I read many things that said when crossing the street in Naples, SHOW NO FEAR. That's absolutely correct. If you go to a crosswalk or if you have a lot of nerve step into the street when there is no traffic coming, DO NOT STOP until you get to the other side. The cars will stop. I know it's hard to believe but they will actually stop. Do watch out for the buses as they cannot stop on a dime. We watched people run red lights because there were no pedestrians in the crosswalk so when we crossed the street we would look directly at the vehicles that were coming toward us. We don't know if that had any impact or not but it worked for us!
On our Metro del Mare trip from Napoli to Amalfi, some of the gentlemen (whom we will now call the Pirates of the Mediterranean), took photos on my friend's camera for us. Then it was mysteriously gone. The next morning, she also realized her debit card was missing. We reported the missing camera right away. When we went to buy tickets to Sorrento, hoping for a better trip, they mentioned her reporting her wallet missing. We hadn't reported that. So it seems to us that unless the gentlemen have psychic powers, the only way they would know that she was missing something other than her camera would be if they were the reason it was missing.
Be careful with your stuff! The boats are otherwise a pretty inexpensive way to get around the Bay of Naples.
This was really the only nasty part of town we found. Right around the train station and Piazza Garibaldi. We never felt threatened, but it was ugly and full of street sellers who really couldn't take no for an answer. But for all the dire warnings about how rough a city Naples is, we felt very safe--even at night. Everywhere, the people were friendly and helpful.
Big problem with thieves and beggars. Don't make the mistake of thinking someone helping you with your baggage is doing so out of the goodness of their heart. After getting you to the train platform they will demand some outlandish amount for their efforts and when payment is refused the fun really begins. Pack light and never let your bags out of your hands.
It all started when me and a friend of mine were looking for a place that sells stamps in Naples. We were just stuck in one spot when this middle-aged bloke came up to us and asked us what we needed. We told him we needed to find a place that sold stamps. So, he didn't take us very far to a place that we had passed previously. We did our thing and when we came out, he expected a tip from us! Yes, he wanted money for his services. If someone approaches you and asks if you need help, resist. Unless it's a tourist official or a police officer or something, kindly say no, "grazie" and walk away unless you want to pay some stranger some of your hard-earned Euros. Naples is a very congested city and like all cities, not everyone can be trusted. Heed these words. OH! And in case you don't know, stamps can be purchased at tobacco shops here in Naples.

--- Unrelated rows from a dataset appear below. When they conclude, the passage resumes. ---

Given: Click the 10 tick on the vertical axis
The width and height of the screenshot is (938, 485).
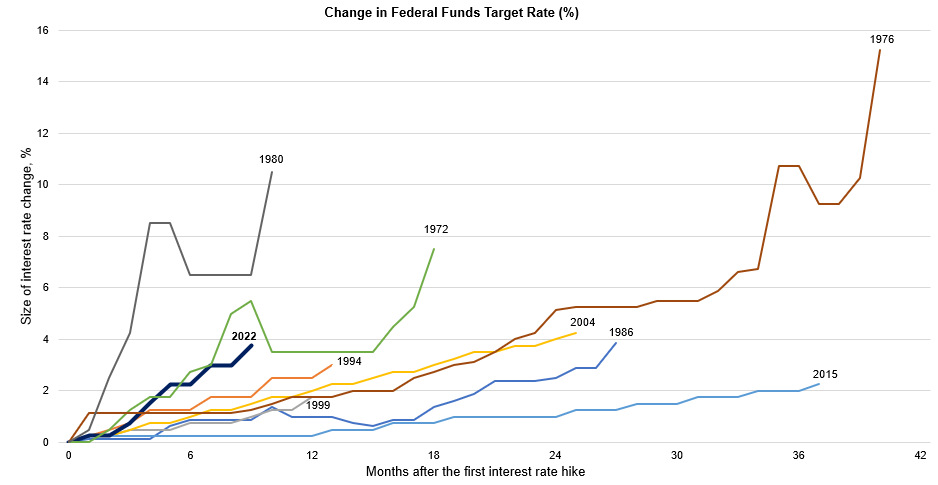Looking at the screenshot, I should [x=43, y=185].
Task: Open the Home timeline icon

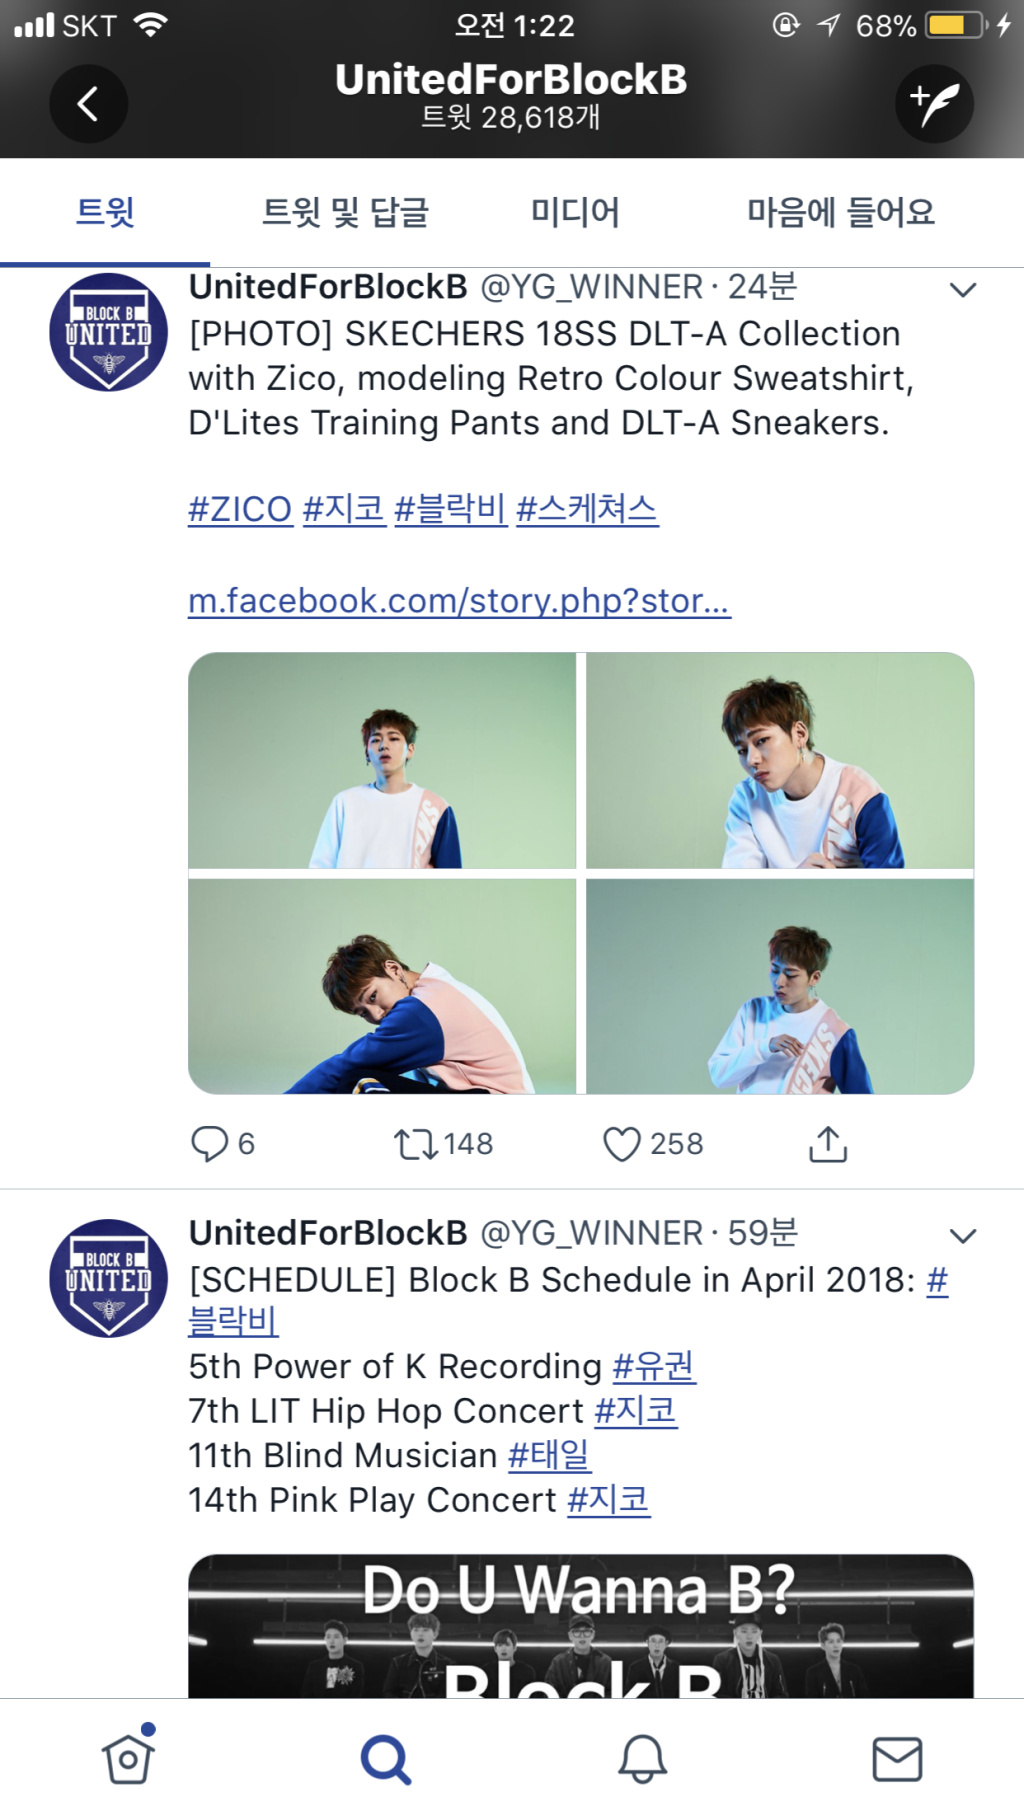Action: pos(128,1758)
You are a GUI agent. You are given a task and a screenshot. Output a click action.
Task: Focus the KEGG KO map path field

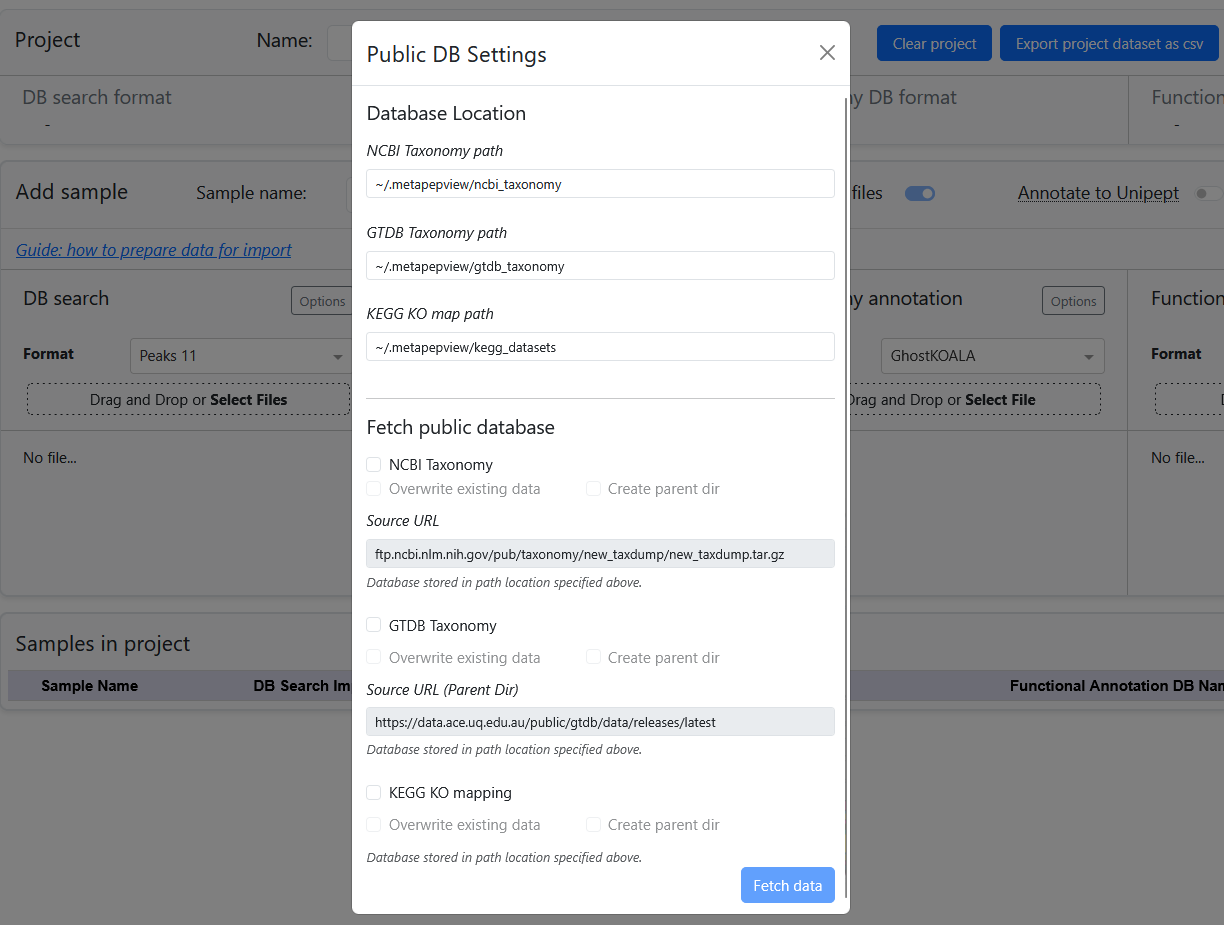(x=600, y=347)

You can be sure that in many spots around Naples someone will try to wash your car windows, but I'm not convinced they were ever cleaner afterward. Anyway, to avoid "having" to pay the guy some money, just turn on your windshield wipers and repeat "No, No" as many times as it takes. They will also sell you tissues, cigarette lighters and air fresheners. If you need a pack of tissue, go ahead and pay the guy a Euro. Just know and expect this activity while in Naples
IF you are in Naples and rent a nice car, someone might flag you down to tell you something is wrong with your car. DO NOT PULL OVER! This is a new technique used to get you out of your car and steal it. Another is someone may be stranded on the side of the road with a "broken" car. Same technique. The most brazen though is that if you're at an intersection, someone may rear end you so that you will get out of your car. Car jackings have also become popular of late.